If OpenAI denies that gpt2-chatbot is an OpenAI model.
If https://chat.lmsys.org states that it is not a model from OpenAI.
If another person or organization claims (with evidence) that gpt2-chatbot is from them.
OP Trading: Given the objective nature of this market’s resolution, I reserve the right to place bets. However, I will do so only after at least 5 trades or trade orders from different traders have been made, to avoid any unfair advantage.
RESOLVED as YES (May 16, 2024):
I will wait for https://chat.lmsys.org/ to update their leaderboard for resolution, but this resolves as YES surely.
There are two new models now in LMSYS (battle mode): im-a-good-gpt2-chatbot and im-also-a-good-gpt2-chatbot.
A tweet from Sam Altman from days before mentions one of them, "im-a-good-gpt2-chatbot." This still doesn't count as official confirmation by OpenAI, but it is very likely that they are indeed OpenAI models.
Regarding this market, unless we have proof that one of the two is not based on gpt2-chatbot, YES and NO criteria apply to both at the same time as if the two were the same model; the two must comply with either for resolution. Both need to be confirmed by OpenAI, and have a higher ELO than gpt-4-turbo-2024-04-09 for a YES resolution. Both need to be denied as an OpenAI model/claimed with evidence by another organization for a NO resolution. I will update the market description and title to state this in the following hours if the general consensus is that both models count as gpt2-chatbot (or if only one, to that).
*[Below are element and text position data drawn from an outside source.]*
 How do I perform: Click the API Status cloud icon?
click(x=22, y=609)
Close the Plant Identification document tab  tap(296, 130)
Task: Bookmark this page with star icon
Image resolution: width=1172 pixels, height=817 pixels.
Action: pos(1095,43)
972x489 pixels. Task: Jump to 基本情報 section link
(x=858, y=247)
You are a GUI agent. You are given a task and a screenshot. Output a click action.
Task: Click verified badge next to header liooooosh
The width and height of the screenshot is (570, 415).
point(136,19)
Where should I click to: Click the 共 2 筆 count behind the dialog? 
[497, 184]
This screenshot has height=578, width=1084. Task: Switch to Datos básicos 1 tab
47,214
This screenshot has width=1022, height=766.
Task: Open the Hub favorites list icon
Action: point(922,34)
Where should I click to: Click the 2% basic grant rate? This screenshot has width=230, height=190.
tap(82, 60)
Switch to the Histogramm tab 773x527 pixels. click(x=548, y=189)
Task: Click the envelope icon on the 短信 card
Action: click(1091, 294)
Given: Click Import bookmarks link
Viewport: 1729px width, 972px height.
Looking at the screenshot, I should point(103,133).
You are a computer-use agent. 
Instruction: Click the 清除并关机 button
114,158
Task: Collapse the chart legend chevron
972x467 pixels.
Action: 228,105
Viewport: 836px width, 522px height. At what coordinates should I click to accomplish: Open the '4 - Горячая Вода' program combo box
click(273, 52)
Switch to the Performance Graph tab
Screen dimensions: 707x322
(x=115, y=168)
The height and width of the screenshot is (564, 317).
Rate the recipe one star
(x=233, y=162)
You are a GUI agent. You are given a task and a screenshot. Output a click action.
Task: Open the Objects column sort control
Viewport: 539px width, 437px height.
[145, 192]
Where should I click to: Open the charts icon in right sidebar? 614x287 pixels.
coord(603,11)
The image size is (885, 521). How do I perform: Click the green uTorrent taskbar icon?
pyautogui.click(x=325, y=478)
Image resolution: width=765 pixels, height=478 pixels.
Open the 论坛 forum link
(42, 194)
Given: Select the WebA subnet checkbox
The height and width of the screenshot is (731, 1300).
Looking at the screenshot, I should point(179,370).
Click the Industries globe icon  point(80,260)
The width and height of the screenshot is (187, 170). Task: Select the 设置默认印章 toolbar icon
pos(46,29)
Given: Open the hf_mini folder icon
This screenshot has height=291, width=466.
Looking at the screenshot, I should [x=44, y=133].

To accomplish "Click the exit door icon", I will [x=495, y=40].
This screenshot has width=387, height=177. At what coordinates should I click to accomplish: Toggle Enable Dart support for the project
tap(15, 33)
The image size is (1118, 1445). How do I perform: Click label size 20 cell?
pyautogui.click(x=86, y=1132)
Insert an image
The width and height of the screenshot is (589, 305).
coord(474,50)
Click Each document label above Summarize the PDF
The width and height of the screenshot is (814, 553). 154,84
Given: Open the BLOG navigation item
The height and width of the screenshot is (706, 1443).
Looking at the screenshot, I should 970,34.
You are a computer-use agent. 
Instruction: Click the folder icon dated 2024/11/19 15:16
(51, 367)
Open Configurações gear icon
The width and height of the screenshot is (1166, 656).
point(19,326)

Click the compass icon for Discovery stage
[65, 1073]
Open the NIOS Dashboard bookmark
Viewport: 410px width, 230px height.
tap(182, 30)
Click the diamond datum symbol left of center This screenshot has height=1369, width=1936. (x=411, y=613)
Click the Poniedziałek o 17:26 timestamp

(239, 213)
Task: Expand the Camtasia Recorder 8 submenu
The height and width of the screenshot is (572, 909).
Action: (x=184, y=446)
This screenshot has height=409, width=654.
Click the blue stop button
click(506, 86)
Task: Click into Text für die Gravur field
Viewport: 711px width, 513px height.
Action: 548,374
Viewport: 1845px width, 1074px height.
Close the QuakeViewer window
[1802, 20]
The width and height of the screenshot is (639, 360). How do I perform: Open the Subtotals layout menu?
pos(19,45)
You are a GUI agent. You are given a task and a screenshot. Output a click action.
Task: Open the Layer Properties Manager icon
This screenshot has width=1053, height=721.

@Peter1169 How would you judge if these two models also vanish, but then yet more new ones pop up? Treating them all as the same?
@Joshua Yep, as long as there is something that induces belief that the models are based on or from the gpt2-chatbot. This might include any statement from Sam Altman, OpenAI, or other reliable sources. In this case, it is easy because the model's name contains "gpt2-chatbot". If the names were completely different, it would depend on whether we have any more information, or if the community regards them as the same or a similar level. Thus, for N number of models regarded as "gpt2-chatbot", the resolution criteria will require all these N models to comply in order to resolve either YES or NO (or just resolve as NO past the deadline).
If Sam Altman or OpenAI explicitly states that a certain model is not "gpt2-chatbot" or is a much improved version (like a gpt2-2-chatbot that is more akin to GPT-5 instead of the GPT-4/4.5 level of current gpt2-chatbot models), I will regard that model as not a "gpt2-chatbot" and not consider it for this market.